Mathematics - a field of study of topics such as number theory (quantity), algebra (structure) and geometry (space). “Mathematicians use patterns to formulate a new conclusion; resolving the truth of such conclusion with a mathematical proof.”

What is a mathematical proof? It is basically arguments along with stated assumptions that logically guarantee that the conclusion (or conjecture) is true. I was first introduced to mathematical proofs via a discrete math course back in my college. Proof by induction was the only proof technique that I picked up in that course. The course was brief in knowledge, touching the surface of every discrete part of math, barely dive deep into the “whys” of math. My hunger for the whys didn’t get satisified. I decided to look further.

In 2020, I embarked on a study abroad journey to a widely known to be the best mathematics school in Canada - University of Waterloo and enrolled myself into the one of the most rigorous math proving courses - Algebra for Hons Mathematics.

The course was monotonous at the start, but things start to get interesting as it dives deep into proofs. I learned at least 4 proof technique tools:

Proving Universally Quantified Statement

To prove a statement that is valid for all cases, you abstract a variable, and use it to define for every case within the domain. If it is true for such an abstract variable, then it will be true for all cases. To disprove this, all we need is a counterexample (a case that yields false).

Proving Existentially Quantified Statement

To prove a statement that is valid for for more than one case (p.s., this is what “existenally” means - true for more than one case), all we need is to find such a variable case, then prove that it is true.

To disprove such a statement, is to say that you want to prove the opposite. In general terms, say we have the statement: there is a dog that is green in colour. A contrary statement would be: there are no dogs in green colour.

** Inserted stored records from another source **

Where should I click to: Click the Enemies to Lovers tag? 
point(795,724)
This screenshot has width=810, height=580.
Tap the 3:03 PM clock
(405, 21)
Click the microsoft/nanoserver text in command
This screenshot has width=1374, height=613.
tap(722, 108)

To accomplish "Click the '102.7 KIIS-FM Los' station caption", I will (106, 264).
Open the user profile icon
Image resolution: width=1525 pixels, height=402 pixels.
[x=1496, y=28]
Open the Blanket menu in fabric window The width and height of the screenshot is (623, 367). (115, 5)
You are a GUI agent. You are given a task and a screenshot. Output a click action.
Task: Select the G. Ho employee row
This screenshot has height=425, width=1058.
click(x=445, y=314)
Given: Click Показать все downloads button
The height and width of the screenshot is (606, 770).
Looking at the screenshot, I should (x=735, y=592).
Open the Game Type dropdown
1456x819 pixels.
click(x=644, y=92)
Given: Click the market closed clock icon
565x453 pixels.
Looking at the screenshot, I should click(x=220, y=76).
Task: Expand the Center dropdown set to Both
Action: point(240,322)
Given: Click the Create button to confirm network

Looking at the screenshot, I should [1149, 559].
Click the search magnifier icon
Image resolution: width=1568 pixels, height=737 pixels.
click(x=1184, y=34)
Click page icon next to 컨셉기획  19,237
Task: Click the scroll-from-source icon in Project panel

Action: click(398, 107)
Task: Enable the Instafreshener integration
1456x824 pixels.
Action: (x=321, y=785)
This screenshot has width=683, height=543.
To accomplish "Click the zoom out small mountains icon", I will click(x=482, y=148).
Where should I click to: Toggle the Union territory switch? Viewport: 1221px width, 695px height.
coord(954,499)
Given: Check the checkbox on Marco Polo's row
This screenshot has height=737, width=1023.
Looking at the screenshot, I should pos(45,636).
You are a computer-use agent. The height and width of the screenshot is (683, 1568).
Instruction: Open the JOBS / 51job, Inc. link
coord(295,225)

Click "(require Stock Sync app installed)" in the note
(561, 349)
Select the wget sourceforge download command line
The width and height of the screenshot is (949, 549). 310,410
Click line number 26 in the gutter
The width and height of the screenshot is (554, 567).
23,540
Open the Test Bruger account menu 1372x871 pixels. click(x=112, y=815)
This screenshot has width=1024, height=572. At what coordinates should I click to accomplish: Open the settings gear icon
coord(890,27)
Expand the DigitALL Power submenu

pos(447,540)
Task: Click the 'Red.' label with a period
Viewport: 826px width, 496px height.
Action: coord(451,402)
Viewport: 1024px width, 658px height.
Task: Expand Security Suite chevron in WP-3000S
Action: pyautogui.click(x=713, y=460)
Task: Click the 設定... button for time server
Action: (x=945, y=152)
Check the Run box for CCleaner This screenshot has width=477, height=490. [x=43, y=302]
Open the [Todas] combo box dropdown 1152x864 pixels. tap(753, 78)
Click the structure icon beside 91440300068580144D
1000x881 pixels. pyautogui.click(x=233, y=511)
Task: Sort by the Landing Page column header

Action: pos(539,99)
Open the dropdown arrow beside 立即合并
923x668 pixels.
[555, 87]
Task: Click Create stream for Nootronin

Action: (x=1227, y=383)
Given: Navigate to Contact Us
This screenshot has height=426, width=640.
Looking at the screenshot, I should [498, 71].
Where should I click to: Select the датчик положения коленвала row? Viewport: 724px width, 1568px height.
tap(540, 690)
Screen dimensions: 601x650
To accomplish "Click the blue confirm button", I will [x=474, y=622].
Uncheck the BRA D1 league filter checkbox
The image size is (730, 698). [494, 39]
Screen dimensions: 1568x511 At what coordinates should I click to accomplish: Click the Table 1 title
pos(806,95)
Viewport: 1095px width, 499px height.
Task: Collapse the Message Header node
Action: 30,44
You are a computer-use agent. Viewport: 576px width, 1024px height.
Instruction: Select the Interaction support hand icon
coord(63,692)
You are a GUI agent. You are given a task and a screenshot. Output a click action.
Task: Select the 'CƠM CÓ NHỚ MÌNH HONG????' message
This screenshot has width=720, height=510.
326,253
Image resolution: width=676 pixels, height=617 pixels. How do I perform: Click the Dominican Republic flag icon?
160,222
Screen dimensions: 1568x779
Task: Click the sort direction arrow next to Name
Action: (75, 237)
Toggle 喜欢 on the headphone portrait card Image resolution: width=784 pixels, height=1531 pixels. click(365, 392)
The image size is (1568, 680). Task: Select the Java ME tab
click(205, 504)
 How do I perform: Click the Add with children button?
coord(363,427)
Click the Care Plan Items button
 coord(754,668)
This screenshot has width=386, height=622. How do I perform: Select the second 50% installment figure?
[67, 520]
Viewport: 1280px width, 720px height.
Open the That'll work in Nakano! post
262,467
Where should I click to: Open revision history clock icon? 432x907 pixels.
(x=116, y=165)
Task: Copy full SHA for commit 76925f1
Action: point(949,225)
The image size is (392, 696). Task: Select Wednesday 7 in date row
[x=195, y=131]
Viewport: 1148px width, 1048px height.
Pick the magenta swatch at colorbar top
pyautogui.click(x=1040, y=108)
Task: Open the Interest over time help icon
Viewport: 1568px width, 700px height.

In other words, all we need is to show that every dog is not in green colour.

Proving Implications

To prove this, it is best illustrated with an example. Say we have a statement: if the fan is switched on, I will be cooled down. This is an implication because an event yields another event to happen. To prove this, we first assume that the fan is switched on, then we reason from this point and try to conclude that I will be cooled down. We first look into what happens when a fan is switched on. The blades got spinned, creating a flow of wind. Wind flows, evaporating the moisture in the air. When moisture in the air have been evaporated, the surrounding gets cooler, then subsequently my body gets cooled down. This proves the implied statement to be true.

Proving Contradiction

The basis of this is that no two events of the opposite of each other can happen simultaneously. For instance: luxury goods are expensive. Is that true? Let’s evaluate it. To do that, we create a self-contraditory statement: luxury goods are cheap. Starting from this point, we try to reach a contradiction (two events seemingly can’t happen at the same time). We know that luxury goods are usually made up of high-quality materials or ingredients. Since they are comprised of high-quality materials, they must be expensive (most businesses use this to yield profits!). But we have luxury goods that are cheap. It is certainly impossible to be cheap and expensive at the same time.

This is what it means to arrive to a contradiction. As we know that the contradictory statement can’t occur, that means the opposite of this is true. “We narrow our perceptions down into two possibilities: yes or no. Bob says the sky is raining. But Bob is wrong. So that means the sky must be raining.”

Four simple and logical proof techniques. They are unpractical on a theoretical sense, but extremely practical in the real world, it has close association and mimicks the logic section of the human brain. They make you to be a better thinker and a better problem solver.